From the entries below, pull out each line where "Task" appears.

Collected data

☆ ☆ ☆

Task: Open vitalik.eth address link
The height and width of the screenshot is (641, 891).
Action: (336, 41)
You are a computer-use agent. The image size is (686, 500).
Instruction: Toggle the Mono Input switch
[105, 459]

☆ ☆ ☆

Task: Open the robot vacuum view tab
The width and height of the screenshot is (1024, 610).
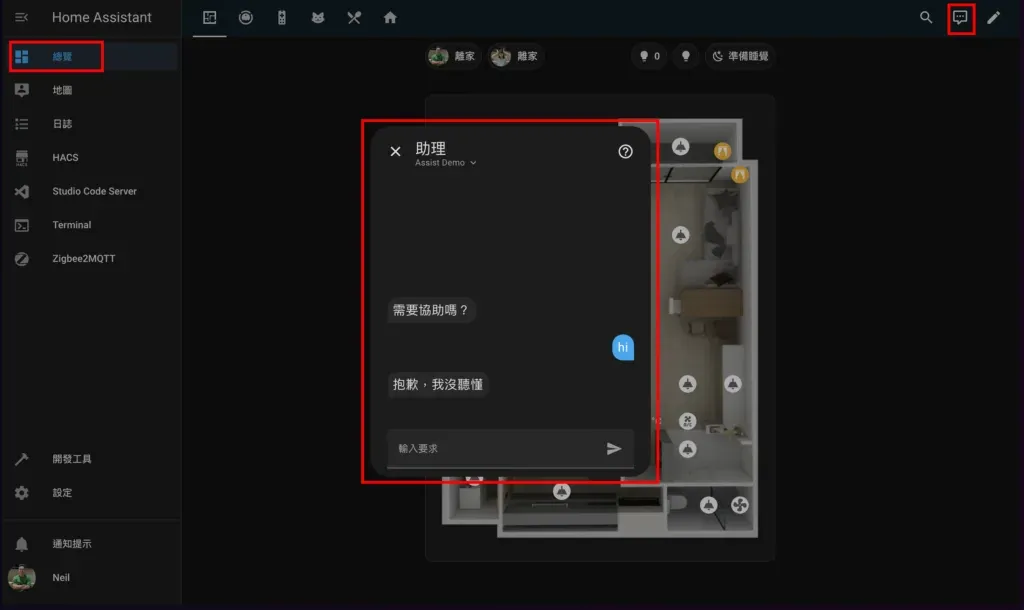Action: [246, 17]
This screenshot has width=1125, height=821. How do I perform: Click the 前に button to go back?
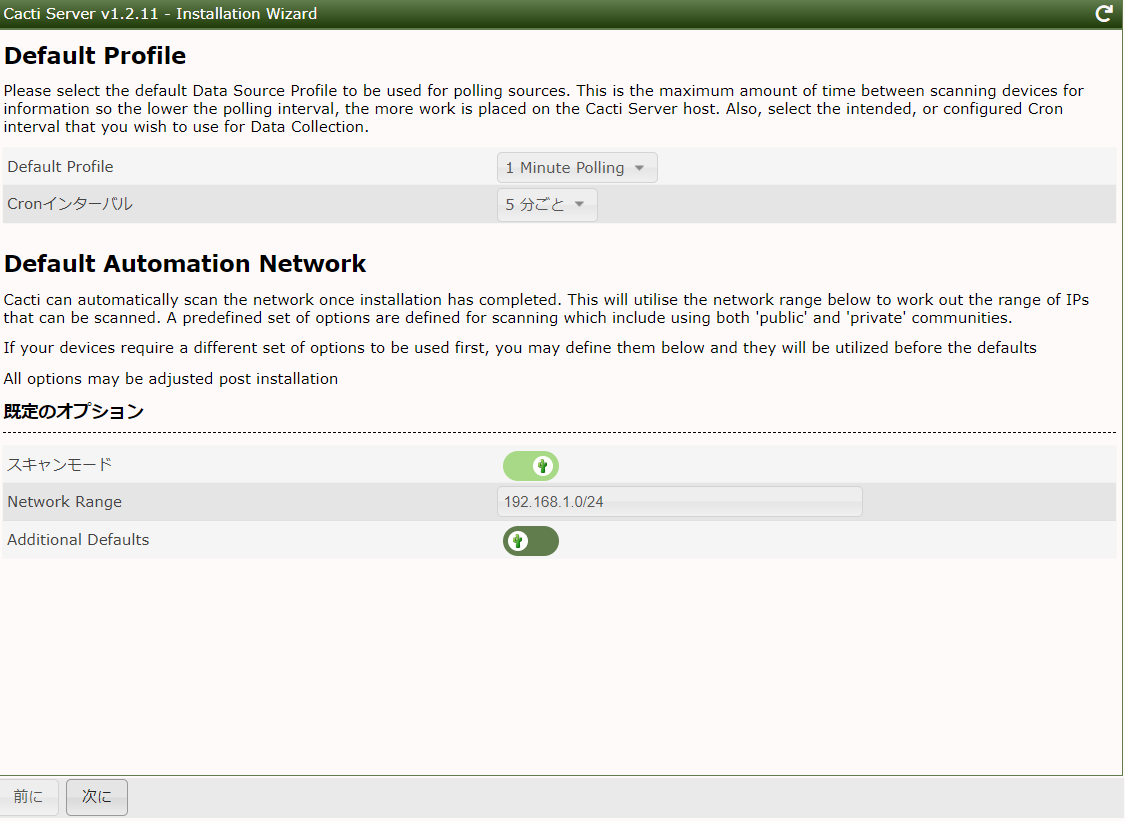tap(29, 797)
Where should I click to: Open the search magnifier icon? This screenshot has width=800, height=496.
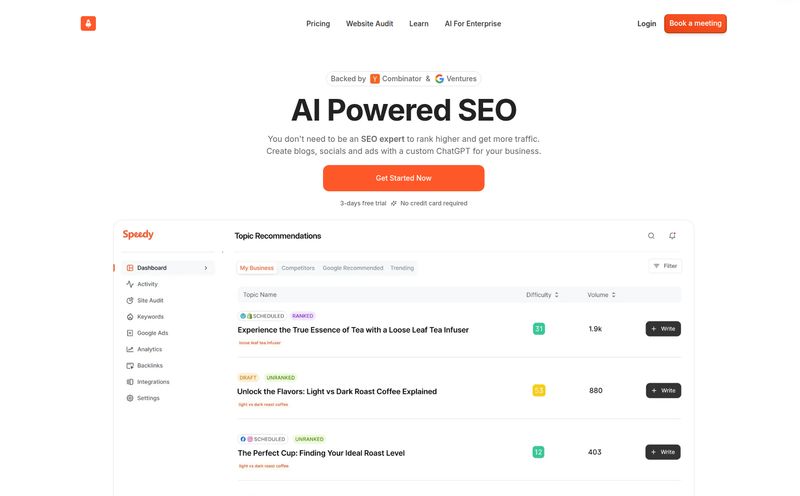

☆ ☆ ☆

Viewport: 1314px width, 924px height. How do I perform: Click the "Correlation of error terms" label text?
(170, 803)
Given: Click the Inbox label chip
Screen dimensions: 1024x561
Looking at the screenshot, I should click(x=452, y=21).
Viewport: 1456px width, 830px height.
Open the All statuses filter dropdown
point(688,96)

☆ ☆ ☆

Response for this exercise
Task: Open vitalik.eth address link
Task: Open the robot vacuum view tab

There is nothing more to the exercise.